[critique] Un hiver à Yanji : Trois cœurs sur fond blanc (encre de Chine)

© Nour Films

Anthony Chen signe un merveilleux film entre ciel et terre, attrapant les étincelles nées de la rencontre de trois jeunes gens mélancoliques, au milieu des montagnes ouatées du nord de la Chine.

En 2007, le court-métrage Ah Ma obtenait une mention spéciale au Festival de Cannes, devenant ainsi le premier film singapourien à y remporter un prix. Son réalisateur, Anthony Chen, revint à Cannes en 2013 pour en repartir cette fois avec la Caméra d’or. Celle-ci récompensait Ilo Ilo, superbe premier long-métrage dans lequel la fibre sociale et intimiste du cinéaste s’exprimait déjà pleinement. Après Wet Season en 2020, également primé dans plusieurs pays, le cinéaste signe aujourd’hui un merveilleux film entre ciel et terre, attrapant les étincelles nées de la rencontre de trois jeunes gens mélancoliques, au milieu des montagnes ouatées du nord de la Chine.

Haofeng croque des glaçons, l’esprit ailleurs, mal à l’aise, tandis que les convives du mariage festoient dans la bonne humeur. On est à Yanji, tout près de la frontière avec la Corée du Nord, et tout est blanc. Le jeune homme rencontre Nana, guide touristique qu’il suit pour échapper aux festivités qui l’oppressent. Touchée par la gaucherie de ce garçon triste, Nana le présente à son ami Xiao, cuisinier et motard. Ces trois-là ne se quitteront plus durant une poignée de jours, tissant en un clin d’œil des liens aussi forts qu’inattendus.

• _DONNÉES FOURNIES_
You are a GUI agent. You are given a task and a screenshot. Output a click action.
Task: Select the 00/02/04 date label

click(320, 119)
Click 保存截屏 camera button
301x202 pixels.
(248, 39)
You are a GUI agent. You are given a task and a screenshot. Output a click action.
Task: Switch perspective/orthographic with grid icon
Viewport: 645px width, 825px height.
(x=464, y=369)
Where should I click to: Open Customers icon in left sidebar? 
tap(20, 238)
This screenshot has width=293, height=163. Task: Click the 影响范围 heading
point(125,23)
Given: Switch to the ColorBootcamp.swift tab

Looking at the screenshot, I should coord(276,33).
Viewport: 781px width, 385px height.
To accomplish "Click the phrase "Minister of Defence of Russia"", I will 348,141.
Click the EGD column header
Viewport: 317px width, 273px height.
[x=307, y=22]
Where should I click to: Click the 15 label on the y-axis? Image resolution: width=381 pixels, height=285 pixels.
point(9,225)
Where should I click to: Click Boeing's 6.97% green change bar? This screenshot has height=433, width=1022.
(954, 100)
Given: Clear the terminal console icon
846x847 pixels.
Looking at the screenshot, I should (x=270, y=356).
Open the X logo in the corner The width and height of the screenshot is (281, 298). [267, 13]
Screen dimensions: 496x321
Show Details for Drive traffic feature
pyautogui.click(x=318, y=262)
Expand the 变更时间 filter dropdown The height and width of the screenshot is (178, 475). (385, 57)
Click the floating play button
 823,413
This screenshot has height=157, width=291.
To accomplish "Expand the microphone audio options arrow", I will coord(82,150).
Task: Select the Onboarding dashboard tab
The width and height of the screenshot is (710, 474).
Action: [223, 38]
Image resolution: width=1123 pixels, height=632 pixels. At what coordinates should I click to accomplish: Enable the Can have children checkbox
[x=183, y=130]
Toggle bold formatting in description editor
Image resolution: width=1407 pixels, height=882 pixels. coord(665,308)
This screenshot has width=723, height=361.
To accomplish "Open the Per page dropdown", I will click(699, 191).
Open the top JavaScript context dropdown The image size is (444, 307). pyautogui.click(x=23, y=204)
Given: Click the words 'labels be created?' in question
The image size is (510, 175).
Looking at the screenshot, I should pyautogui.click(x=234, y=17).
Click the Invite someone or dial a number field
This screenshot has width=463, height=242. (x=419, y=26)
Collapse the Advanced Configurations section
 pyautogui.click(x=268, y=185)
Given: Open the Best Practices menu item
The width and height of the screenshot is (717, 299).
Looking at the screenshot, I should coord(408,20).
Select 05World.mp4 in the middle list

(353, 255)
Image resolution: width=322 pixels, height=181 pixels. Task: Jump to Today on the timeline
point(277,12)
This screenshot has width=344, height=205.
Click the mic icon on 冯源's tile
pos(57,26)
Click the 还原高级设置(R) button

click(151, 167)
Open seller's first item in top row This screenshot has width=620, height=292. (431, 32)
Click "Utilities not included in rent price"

• _ÉNONCÉ 1_
Donnez tous les titres de films antérieurs d'Anthony Chen que cite la critique.
• _ÉNONCÉ 2_
Recopiez, dans les enregistrements, les lignes qui commencent à celle contenant « Open the X logo » et se poursuivent jusqu'à celle contenant « Action: [223, 38] », ces deux lignes comprises.
La critique et les enregistrements n'ont aucun rapport entre eux.

• _RÉPONSE COMPLÈTE 1_
Ah Ma, Ilo Ilo, Wet Season

• _RÉPONSE COMPLÈTE 2_
Open the X logo in the corner The width and height of the screenshot is (281, 298). [267, 13]
Screen dimensions: 496x321
Show Details for Drive traffic feature
pyautogui.click(x=318, y=262)
Expand the 变更时间 filter dropdown The height and width of the screenshot is (178, 475). (385, 57)
Click the floating play button
 823,413
This screenshot has height=157, width=291.
To accomplish "Expand the microphone audio options arrow", I will coord(82,150).
Task: Select the Onboarding dashboard tab
The width and height of the screenshot is (710, 474).
Action: [223, 38]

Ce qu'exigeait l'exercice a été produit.